An Erev Rosh Hashana care package from Rabbi Mendy Vilenkin, shliach in Dortmund, Germany, saved an elderly Jewish woman from converting.
The call that reached the offices of Yad L’Achim in the middle of Elul. A Jewish woman with a heavy Russian accent was on the line asking for urgent assistance. Her mother-in-law, who’d moved from the former Soviet Union to Germany, had just told her that she was planning to convert to Christianity on Erev Yom Kippur.

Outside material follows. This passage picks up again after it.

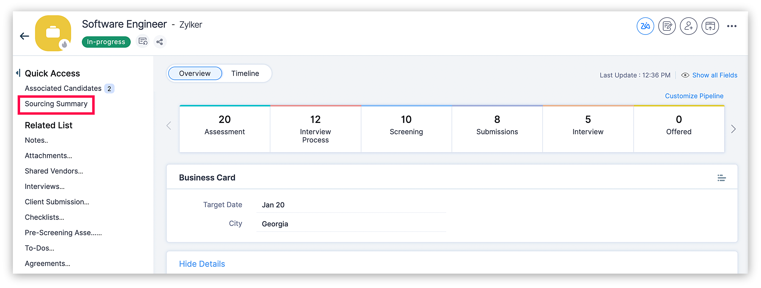Open the Zia assistant icon
This screenshot has width=761, height=288.
click(x=645, y=26)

The caller didn’t have many details. She didn’t know which cult her mother-in-law had fallen prey to, how long she had been involved with the missionaries, and where exactly the baptism was to take place. But it was clear that if they didn’t get involved immediately she would be lost to the Jewish people. “My mother-in-law and I aren’t religious and know nothing about Judaism,” said the caller. “But taking the step of converting out is something that no Jew can agree to.”
The basic details that the caller gave were passed on to the organization’s counter-missionary department, which contacted Rabbi Mendy Vilenkin, the Chabad shliach in the city of Dortmund, in western Germany, the region in which the mother-in-law lived.

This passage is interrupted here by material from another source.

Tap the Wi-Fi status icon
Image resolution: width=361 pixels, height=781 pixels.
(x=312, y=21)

Rabbi Vilenkin quickly ascertained that the woman lived in a remote village some two and a half hours from his city, near the Dutch border. He also discovered that she lived alone and that since there was no Jewish community within a radius of 250 kilometers, several locals connected to a Christian cult had targeted her. After gaining her confidence, they began systematically preaching to her until she agreed to take the fateful step of converting out of her religion.

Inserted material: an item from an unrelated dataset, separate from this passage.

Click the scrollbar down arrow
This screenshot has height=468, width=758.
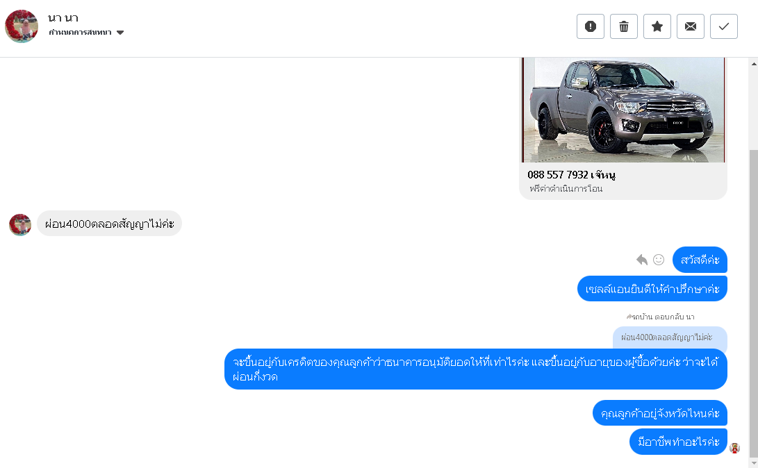click(x=754, y=463)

The rabbi made repeated attempts to reach her, but these were rebuffed. Then he decided on a creative way to reach out to her: He sent one of his congregants to her home with a special package for Rosh Hashanah, the kind he distributed to hundreds of Jews in Dortmund. It included a bottle of wine, a jar of honey, a honey cake and holiday delicacies, along with a brochure, in German and Russian, that explained the holidays.
The woman was surprised to find the package and called Rabbi Vilenkin, whose contact details were on the brochure, to thank him. She shared that the things she’d read in his literature had made a strong impression on her and she was interested in staying in touch with him and the Jewish community of Dortmund in order to learn more about her Judaism.
In their next conversation, a few days after Rosh Hashanah, she brought up the subject of Christianity and the rabbi asked if he could bring Yad L’Achim into the picture to provide her with complete answers to all her questions. The woman agreed and began a series of Zoom conversations with a woman in the organization’s counter-missionary program who speaks Russian. After the first meeting, the woman wanted time to think things over, and postponed her baptism.
The Zoom meetings became almost a daily affair. The dramatic turning point came after Simchas Torah, when she announced that was cutting off all contact with the missionaries.
This past erev Shabbos, another milestone was reached. The woman, who had heard that on Shabbos Breishis we begin reading the Torah anew, asked to start learning Tanach, in accordance with Jewish sources. She wanted a weekly class, with expanded commentaries, that gave her a chance to study in depth.
She also asked Rabbi Vilenkin to send her a kosher mezuzah so that everyone would know that she belonged to the Jewish people, and announced that she was considering moving to Dortmund to be part of a growing Jewish community.